MVGWTA general manager Jennifer Lynch said while it was pleasing gain local government support for its bid to remain GM-free, she acknowledged that the final approval would now rest with the minister and the GM Crop Advisory Committee.
“On behalf of our region’s growers, producers, tourism businesses and broader community, we are buoyed by council’s vote of support to seek GM Crop free designation for the City of Onkaparinga, which encompasses the internationally recognised boundaries of the McLaren Vale Wine Region,” she said.
“Although last night’s decision by council is not the final hurdle, it is a critical step in a positive direction to preserve our region’s international reputation and accelerate existing and future international trade opportunities.”
The state government is yet to receive any formal applications on the issue but it is understood several other councils are considering the matter.
Mount Barker District Council voted to write Basham requesting it be declared a non-GM crop area at its September 7 meeting after 87 per cent of 143 submissions it received on the matter supported non-GM crop designation.
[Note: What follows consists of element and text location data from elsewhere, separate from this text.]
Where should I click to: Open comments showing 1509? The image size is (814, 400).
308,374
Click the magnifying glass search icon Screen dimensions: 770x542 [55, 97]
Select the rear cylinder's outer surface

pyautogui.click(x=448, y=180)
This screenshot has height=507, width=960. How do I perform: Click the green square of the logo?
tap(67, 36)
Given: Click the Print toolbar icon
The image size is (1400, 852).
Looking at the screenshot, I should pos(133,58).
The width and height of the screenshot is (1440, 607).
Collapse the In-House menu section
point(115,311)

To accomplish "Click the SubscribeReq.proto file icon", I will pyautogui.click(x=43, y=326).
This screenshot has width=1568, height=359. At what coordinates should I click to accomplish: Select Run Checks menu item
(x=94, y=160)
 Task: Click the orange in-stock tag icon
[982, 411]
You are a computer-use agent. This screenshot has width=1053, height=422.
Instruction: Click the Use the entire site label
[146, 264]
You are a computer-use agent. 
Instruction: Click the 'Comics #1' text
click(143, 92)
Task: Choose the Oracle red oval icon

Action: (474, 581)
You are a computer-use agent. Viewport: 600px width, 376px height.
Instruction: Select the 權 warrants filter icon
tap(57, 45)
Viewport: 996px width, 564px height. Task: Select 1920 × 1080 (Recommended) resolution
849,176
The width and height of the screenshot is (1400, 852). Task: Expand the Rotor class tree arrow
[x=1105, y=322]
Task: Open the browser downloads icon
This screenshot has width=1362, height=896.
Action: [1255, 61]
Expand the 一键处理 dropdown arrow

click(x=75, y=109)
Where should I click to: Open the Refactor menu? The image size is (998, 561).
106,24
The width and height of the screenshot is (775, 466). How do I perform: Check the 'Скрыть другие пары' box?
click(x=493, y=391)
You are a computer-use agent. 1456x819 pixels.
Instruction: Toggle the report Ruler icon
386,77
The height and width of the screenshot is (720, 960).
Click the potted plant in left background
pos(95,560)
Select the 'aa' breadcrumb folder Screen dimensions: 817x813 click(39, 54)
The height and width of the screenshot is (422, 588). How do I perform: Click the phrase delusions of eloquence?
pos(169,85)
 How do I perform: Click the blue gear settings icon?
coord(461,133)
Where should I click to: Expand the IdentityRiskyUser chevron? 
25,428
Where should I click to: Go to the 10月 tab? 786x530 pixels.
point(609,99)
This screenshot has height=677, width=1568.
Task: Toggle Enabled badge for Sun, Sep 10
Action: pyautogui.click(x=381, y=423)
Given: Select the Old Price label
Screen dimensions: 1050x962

Mount Barker takes in about a third of the Adelaide Hills wine region but also has areas near Callington where canola is grown.
Neighbouring Adelaide Hills Council has completed its consultation on the issue and will decide if it will also petition the state government to remain GM-free when it next meets on September 22.
Barossa Council also voted this month to request its region remain GM-free after 85 per cent of the 112 submissions it received supported the ban being maintained.
However, Light Regional Council, which takes in a third of the Barossa wine region on its western flank has decided not to pursue the matter.
The Onkaparinga, Barossa and Mt Barker votes put Basham under pressure for one of the first times since he replaced Tim Whetstone as Primary Industries Minister last month.
Whetstone, who resigned during July’s country members’ allowance scandal, had been a strong advocate for removing South Australia’s GMO moratorium and it is believed Basham has similar views on the issue.
In a statement to InDaily last week, Basham said the lifting of the statewide moratorium in time for the 2021 growing season had been a “significant win for grain growers across South Australia”.
“Councils now have a once-off six-month ability to apply to be GM-free but they have to consult with their local community and demonstrate an economic benefit.
“These applications will be due by 30 September to ensure they can be considered by the GM Crop Advisory Committee as required by law before the State Government makes the final decision.”